Thanks for your suggestions and recommendations.
If I understand correctly, the MIGRATE command does shard splitting
(around the range of the split.key) and merging behind the scene.
Though, it's a bit difficult to properly monitor the actual migration,
set the proper timeouts, know when to direct indexing and search traffic
to the destination collection, etc.
Note sure how to MIGRATE an entire collection. By providing the full
list of split.keys? I'd be surprised if that was doable, but I guess it
will skip the splitting part, which makes it easier ;-) Or much tougher
by splitting around all the ranges. More seriously, doing a MERGEINDEX
at the core level might not be a bad alternative, providing the hash
ranges are compatible.
Damien
On 07/07/2014 05:14 PM, Shawn Heisey wrote:
I don't think you'd want to disable mmap. It could be done, by choosing
another DirectoryFactory object. Adding memory is likely to be the only
sane way forward.
Another possibility would be to bump up the maxShardsPerNode value and
build the new collection (with the proper number of shards) only on the
new machines... Then when they are built, move them to their proper homes
and manually adjust the cluster state in zookeeper. This will still
generate a lot of I/O, but hopefully it will last for less time on the
wall clock, and it will be something you can do when load is low.

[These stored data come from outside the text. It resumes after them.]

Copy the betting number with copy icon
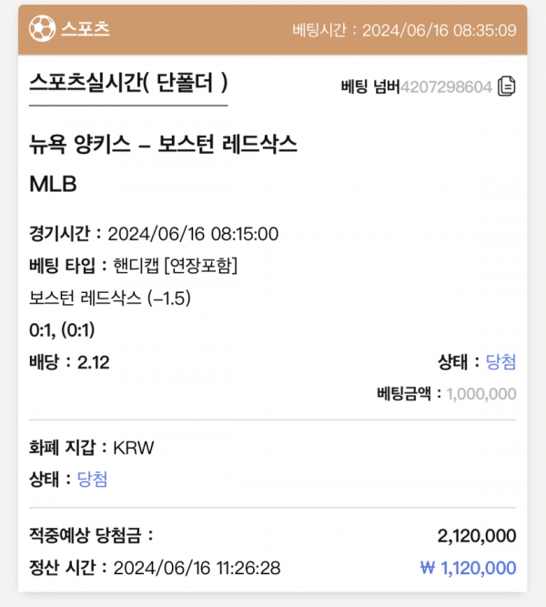Screen dimensions: 546x607 coord(507,87)
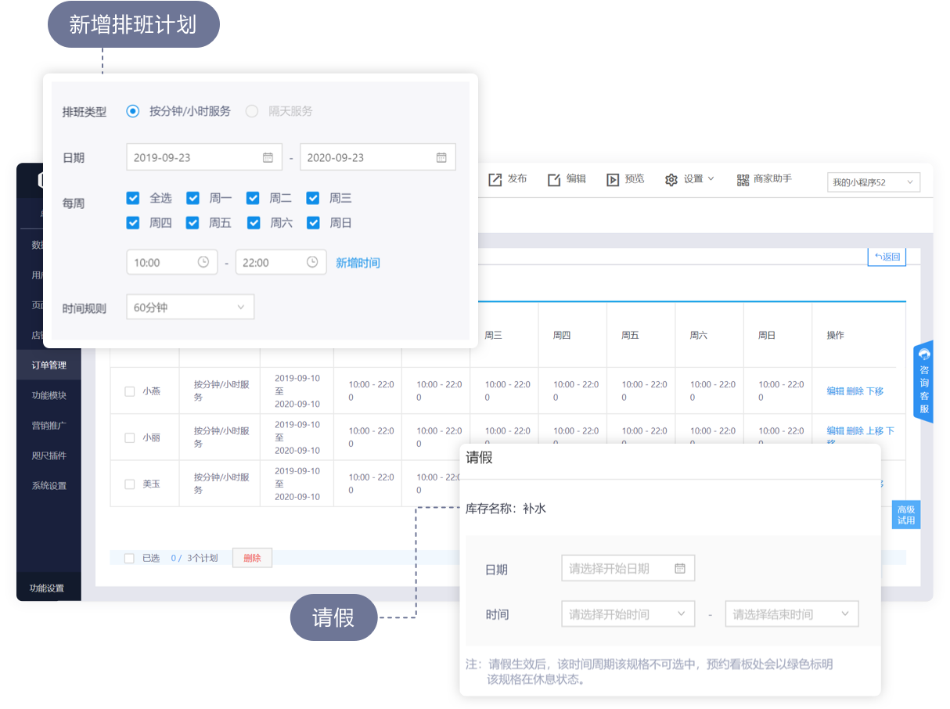Click the 发布 publish icon

tap(495, 180)
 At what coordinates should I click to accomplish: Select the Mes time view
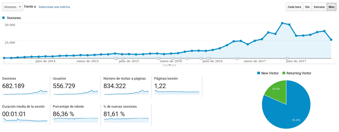(x=331, y=7)
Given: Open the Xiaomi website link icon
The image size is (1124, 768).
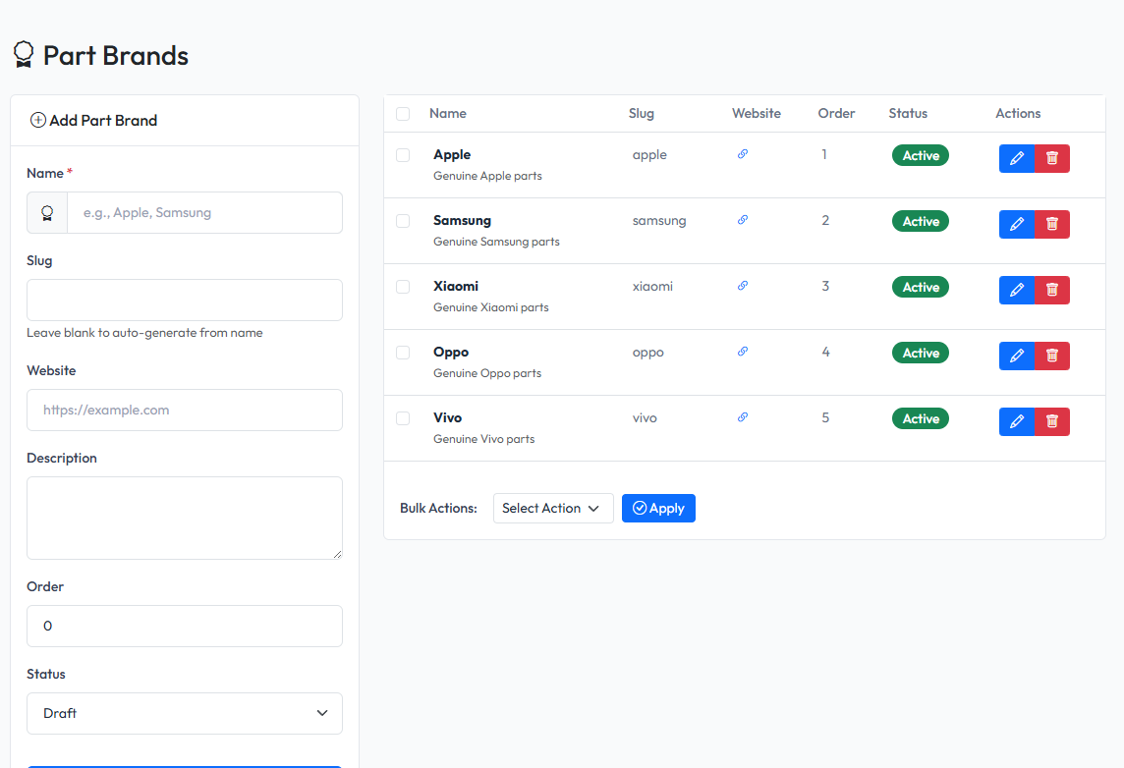Looking at the screenshot, I should tap(743, 286).
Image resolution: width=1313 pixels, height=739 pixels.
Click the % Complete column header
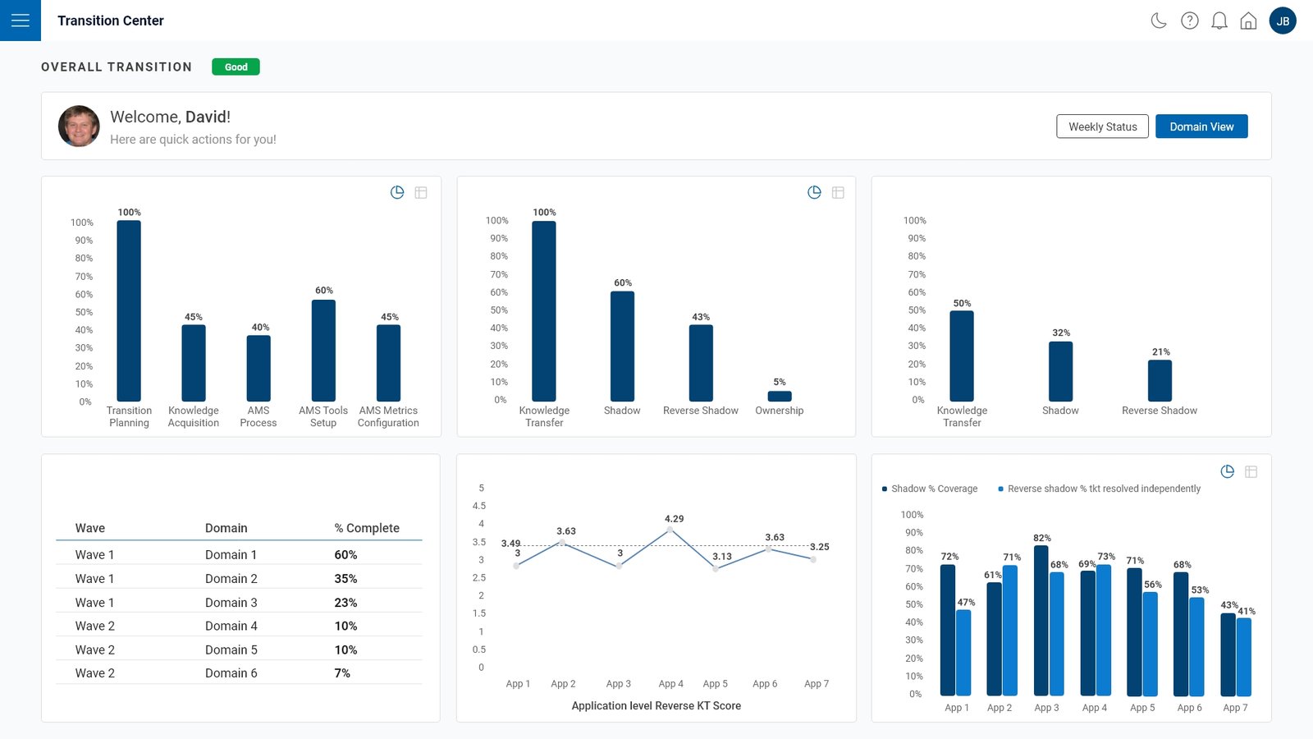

After that done and you've switched to it, you can add replicas with
either the addreplica collections api or with the core admin api. You
should be on the newest Solr version... Lots of bugs have been found and
fixed.
One thing I wonder is whether the MIGRATE api can be used on an entire
collection. It says it works by shard key, but I suspect that most users
will not be using that functionality.
Thanks,
Shawn